Problem to solve
Copy every line of the listing below word for word, leaving nothing out and changing nothing.

(Word and element pointing entries)
----

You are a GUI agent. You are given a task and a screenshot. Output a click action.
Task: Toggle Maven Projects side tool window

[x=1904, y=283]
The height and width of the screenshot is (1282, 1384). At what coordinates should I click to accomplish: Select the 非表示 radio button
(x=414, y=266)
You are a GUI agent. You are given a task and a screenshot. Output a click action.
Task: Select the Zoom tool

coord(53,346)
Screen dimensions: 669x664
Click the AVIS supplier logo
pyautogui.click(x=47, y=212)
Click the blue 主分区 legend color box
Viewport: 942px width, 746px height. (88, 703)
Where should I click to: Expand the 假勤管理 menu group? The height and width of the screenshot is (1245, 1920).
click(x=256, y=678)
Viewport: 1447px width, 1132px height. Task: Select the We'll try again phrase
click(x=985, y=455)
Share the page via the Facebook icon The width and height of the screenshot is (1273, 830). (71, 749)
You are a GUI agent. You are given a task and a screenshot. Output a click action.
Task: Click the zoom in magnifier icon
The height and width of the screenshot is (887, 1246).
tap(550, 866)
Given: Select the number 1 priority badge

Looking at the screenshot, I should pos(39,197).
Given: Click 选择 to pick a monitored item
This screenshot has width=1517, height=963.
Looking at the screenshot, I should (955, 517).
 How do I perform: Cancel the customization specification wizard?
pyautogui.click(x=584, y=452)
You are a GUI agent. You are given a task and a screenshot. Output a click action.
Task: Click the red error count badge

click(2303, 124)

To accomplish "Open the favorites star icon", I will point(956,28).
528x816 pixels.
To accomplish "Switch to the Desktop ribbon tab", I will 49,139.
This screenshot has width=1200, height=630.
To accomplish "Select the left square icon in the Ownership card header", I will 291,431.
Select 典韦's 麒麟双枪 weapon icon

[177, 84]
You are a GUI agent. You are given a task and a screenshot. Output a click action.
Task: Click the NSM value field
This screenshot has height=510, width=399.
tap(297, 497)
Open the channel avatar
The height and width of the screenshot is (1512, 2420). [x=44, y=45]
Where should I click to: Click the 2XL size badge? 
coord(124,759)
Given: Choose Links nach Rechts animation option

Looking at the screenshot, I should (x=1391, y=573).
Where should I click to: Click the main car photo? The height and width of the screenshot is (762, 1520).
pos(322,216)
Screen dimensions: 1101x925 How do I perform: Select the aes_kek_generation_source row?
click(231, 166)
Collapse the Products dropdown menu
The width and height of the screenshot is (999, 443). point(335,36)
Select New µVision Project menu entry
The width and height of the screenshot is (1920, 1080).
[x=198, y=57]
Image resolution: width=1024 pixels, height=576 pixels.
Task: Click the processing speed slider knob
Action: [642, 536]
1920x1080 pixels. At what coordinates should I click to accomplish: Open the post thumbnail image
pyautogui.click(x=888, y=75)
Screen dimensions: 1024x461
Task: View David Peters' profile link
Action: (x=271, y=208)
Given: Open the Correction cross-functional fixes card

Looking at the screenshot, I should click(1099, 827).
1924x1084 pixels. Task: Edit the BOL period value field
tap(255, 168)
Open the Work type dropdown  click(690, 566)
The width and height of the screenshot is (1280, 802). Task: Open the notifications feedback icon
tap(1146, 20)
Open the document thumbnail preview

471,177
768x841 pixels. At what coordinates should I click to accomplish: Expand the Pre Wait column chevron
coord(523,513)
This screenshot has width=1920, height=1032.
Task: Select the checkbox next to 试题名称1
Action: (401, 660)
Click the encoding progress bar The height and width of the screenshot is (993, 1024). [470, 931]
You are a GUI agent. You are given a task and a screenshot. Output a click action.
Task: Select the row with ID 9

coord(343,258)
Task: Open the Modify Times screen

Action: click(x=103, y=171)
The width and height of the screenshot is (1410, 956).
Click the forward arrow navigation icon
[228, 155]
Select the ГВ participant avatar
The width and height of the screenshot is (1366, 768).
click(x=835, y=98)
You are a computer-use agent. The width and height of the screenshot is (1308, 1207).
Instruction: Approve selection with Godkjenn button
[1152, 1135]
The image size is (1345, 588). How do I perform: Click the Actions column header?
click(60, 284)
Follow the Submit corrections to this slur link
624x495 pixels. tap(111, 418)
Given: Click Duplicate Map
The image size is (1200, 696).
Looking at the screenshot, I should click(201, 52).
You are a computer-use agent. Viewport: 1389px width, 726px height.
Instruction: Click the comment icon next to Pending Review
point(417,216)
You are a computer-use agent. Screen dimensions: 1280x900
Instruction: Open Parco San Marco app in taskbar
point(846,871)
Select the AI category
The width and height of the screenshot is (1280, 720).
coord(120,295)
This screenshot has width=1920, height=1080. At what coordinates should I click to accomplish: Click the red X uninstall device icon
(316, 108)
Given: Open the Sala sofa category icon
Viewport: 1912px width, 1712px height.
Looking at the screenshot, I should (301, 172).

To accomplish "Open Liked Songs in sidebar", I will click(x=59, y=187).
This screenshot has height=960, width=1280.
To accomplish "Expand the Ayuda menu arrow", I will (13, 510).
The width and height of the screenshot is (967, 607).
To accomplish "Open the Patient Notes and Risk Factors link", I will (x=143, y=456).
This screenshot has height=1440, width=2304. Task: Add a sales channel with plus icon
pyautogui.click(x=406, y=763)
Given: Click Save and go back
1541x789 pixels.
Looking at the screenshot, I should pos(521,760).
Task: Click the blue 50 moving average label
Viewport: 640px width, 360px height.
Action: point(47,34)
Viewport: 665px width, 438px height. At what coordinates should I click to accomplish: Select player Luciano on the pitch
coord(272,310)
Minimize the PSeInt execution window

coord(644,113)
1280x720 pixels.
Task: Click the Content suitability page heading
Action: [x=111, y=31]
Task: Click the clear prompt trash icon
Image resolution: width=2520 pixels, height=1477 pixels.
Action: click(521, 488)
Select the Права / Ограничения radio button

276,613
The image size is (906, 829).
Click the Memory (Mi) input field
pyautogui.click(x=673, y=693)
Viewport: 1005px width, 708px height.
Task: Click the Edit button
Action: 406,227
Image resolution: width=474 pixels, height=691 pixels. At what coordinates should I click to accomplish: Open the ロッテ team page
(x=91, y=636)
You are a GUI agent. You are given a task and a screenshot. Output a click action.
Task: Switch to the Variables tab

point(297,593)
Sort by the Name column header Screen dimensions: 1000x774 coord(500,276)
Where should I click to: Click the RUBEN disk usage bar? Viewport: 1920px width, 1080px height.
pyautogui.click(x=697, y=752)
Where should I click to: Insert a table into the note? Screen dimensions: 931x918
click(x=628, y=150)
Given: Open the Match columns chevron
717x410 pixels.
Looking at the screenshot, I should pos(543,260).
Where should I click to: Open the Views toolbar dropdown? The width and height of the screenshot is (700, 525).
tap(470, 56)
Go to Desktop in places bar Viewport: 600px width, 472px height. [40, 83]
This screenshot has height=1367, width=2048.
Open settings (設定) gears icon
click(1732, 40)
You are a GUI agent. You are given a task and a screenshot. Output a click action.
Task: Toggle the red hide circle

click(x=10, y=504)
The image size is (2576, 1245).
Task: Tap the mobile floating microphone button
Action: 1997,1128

----

The solution
You are a GUI agent. You are given a task and a screenshot. Output a click action.
Task: Toggle Maven Projects side tool window

[x=1904, y=283]
The height and width of the screenshot is (1282, 1384). At what coordinates should I click to accomplish: Select the 非表示 radio button
(x=414, y=266)
You are a GUI agent. You are given a task and a screenshot. Output a click action.
Task: Select the Zoom tool

coord(53,346)
Screen dimensions: 669x664
Click the AVIS supplier logo
pyautogui.click(x=47, y=212)
Click the blue 主分区 legend color box
Viewport: 942px width, 746px height. (88, 703)
Where should I click to: Expand the 假勤管理 menu group? The height and width of the screenshot is (1245, 1920).
click(x=256, y=678)
Viewport: 1447px width, 1132px height. Task: Select the We'll try again phrase
click(x=985, y=455)
Share the page via the Facebook icon The width and height of the screenshot is (1273, 830). (71, 749)
You are a GUI agent. You are given a task and a screenshot. Output a click action.
Task: Click the zoom in magnifier icon
The height and width of the screenshot is (887, 1246).
tap(550, 866)
Given: Select the number 1 priority badge

Looking at the screenshot, I should pos(39,197).
Given: Click 选择 to pick a monitored item
This screenshot has width=1517, height=963.
Looking at the screenshot, I should (955, 517).
 How do I perform: Cancel the customization specification wizard?
pyautogui.click(x=584, y=452)
You are a GUI agent. You are given a task and a screenshot. Output a click action.
Task: Click the red error count badge

click(2303, 124)

To accomplish "Open the favorites star icon", I will point(956,28).
528x816 pixels.
To accomplish "Switch to the Desktop ribbon tab", I will 49,139.
This screenshot has width=1200, height=630.
To accomplish "Select the left square icon in the Ownership card header", I will 291,431.
Select 典韦's 麒麟双枪 weapon icon

[177, 84]
You are a GUI agent. You are given a task and a screenshot. Output a click action.
Task: Click the NSM value field
This screenshot has height=510, width=399.
tap(297, 497)
Open the channel avatar
The height and width of the screenshot is (1512, 2420). [x=44, y=45]
Where should I click to: Click the 2XL size badge? 
coord(124,759)
Given: Choose Links nach Rechts animation option

Looking at the screenshot, I should (x=1391, y=573).
Where should I click to: Click the main car photo? The height and width of the screenshot is (762, 1520).
pos(322,216)
Screen dimensions: 1101x925 How do I perform: Select the aes_kek_generation_source row?
click(231, 166)
Collapse the Products dropdown menu
The width and height of the screenshot is (999, 443). point(335,36)
Select New µVision Project menu entry
The width and height of the screenshot is (1920, 1080).
[x=198, y=57]
Image resolution: width=1024 pixels, height=576 pixels.
Task: Click the processing speed slider knob
Action: [642, 536]
1920x1080 pixels. At what coordinates should I click to accomplish: Open the post thumbnail image
pyautogui.click(x=888, y=75)
Screen dimensions: 1024x461
Task: View David Peters' profile link
Action: (x=271, y=208)
Given: Open the Correction cross-functional fixes card

Looking at the screenshot, I should click(1099, 827).
1924x1084 pixels. Task: Edit the BOL period value field
tap(255, 168)
Open the Work type dropdown  click(690, 566)
The width and height of the screenshot is (1280, 802). Task: Open the notifications feedback icon
tap(1146, 20)
Open the document thumbnail preview

471,177
768x841 pixels. At what coordinates should I click to accomplish: Expand the Pre Wait column chevron
coord(523,513)
This screenshot has width=1920, height=1032.
Task: Select the checkbox next to 试题名称1
Action: (401, 660)
Click the encoding progress bar The height and width of the screenshot is (993, 1024). [470, 931]
You are a GUI agent. You are given a task and a screenshot. Output a click action.
Task: Select the row with ID 9

coord(343,258)
Task: Open the Modify Times screen

Action: click(x=103, y=171)
The width and height of the screenshot is (1410, 956).
Click the forward arrow navigation icon
[228, 155]
Select the ГВ participant avatar
The width and height of the screenshot is (1366, 768).
click(x=835, y=98)
You are a computer-use agent. The width and height of the screenshot is (1308, 1207).
Instruction: Approve selection with Godkjenn button
[1152, 1135]
The image size is (1345, 588). How do I perform: Click the Actions column header?
click(60, 284)
Follow the Submit corrections to this slur link
624x495 pixels. tap(111, 418)
Given: Click Duplicate Map
The image size is (1200, 696).
Looking at the screenshot, I should click(201, 52).
You are a computer-use agent. Viewport: 1389px width, 726px height.
Instruction: Click the comment icon next to Pending Review
point(417,216)
You are a computer-use agent. Screen dimensions: 1280x900
Instruction: Open Parco San Marco app in taskbar
point(846,871)
Select the AI category
The width and height of the screenshot is (1280, 720).
coord(120,295)
This screenshot has width=1920, height=1080. At what coordinates should I click to accomplish: Click the red X uninstall device icon
(316, 108)
Given: Open the Sala sofa category icon
Viewport: 1912px width, 1712px height.
Looking at the screenshot, I should (301, 172).

To accomplish "Open Liked Songs in sidebar", I will click(x=59, y=187).
This screenshot has height=960, width=1280.
To accomplish "Expand the Ayuda menu arrow", I will (13, 510).
The width and height of the screenshot is (967, 607).
To accomplish "Open the Patient Notes and Risk Factors link", I will (x=143, y=456).
This screenshot has height=1440, width=2304. Task: Add a sales channel with plus icon
pyautogui.click(x=406, y=763)
Given: Click Save and go back
1541x789 pixels.
Looking at the screenshot, I should pos(521,760).
Task: Click the blue 50 moving average label
Viewport: 640px width, 360px height.
Action: point(47,34)
Viewport: 665px width, 438px height. At what coordinates should I click to accomplish: Select player Luciano on the pitch
coord(272,310)
Minimize the PSeInt execution window

coord(644,113)
1280x720 pixels.
Task: Click the Content suitability page heading
Action: [x=111, y=31]
Task: Click the clear prompt trash icon
Image resolution: width=2520 pixels, height=1477 pixels.
Action: click(521, 488)
Select the Права / Ограничения radio button

276,613
The image size is (906, 829).
Click the Memory (Mi) input field
pyautogui.click(x=673, y=693)
Viewport: 1005px width, 708px height.
Task: Click the Edit button
Action: 406,227
Image resolution: width=474 pixels, height=691 pixels. At what coordinates should I click to accomplish: Open the ロッテ team page
(x=91, y=636)
You are a GUI agent. You are given a task and a screenshot. Output a click action.
Task: Switch to the Variables tab

point(297,593)
Sort by the Name column header Screen dimensions: 1000x774 coord(500,276)
Where should I click to: Click the RUBEN disk usage bar? Viewport: 1920px width, 1080px height.
pyautogui.click(x=697, y=752)
Where should I click to: Insert a table into the note? Screen dimensions: 931x918
click(x=628, y=150)
Given: Open the Match columns chevron
717x410 pixels.
Looking at the screenshot, I should pos(543,260).
Where should I click to: Open the Views toolbar dropdown? The width and height of the screenshot is (700, 525).
tap(470, 56)
Go to Desktop in places bar Viewport: 600px width, 472px height. [40, 83]
This screenshot has height=1367, width=2048.
Open settings (設定) gears icon
click(1732, 40)
You are a GUI agent. You are given a task and a screenshot. Output a click action.
Task: Toggle the red hide circle

click(x=10, y=504)
The image size is (2576, 1245).
Task: Tap the mobile floating microphone button
Action: 1997,1128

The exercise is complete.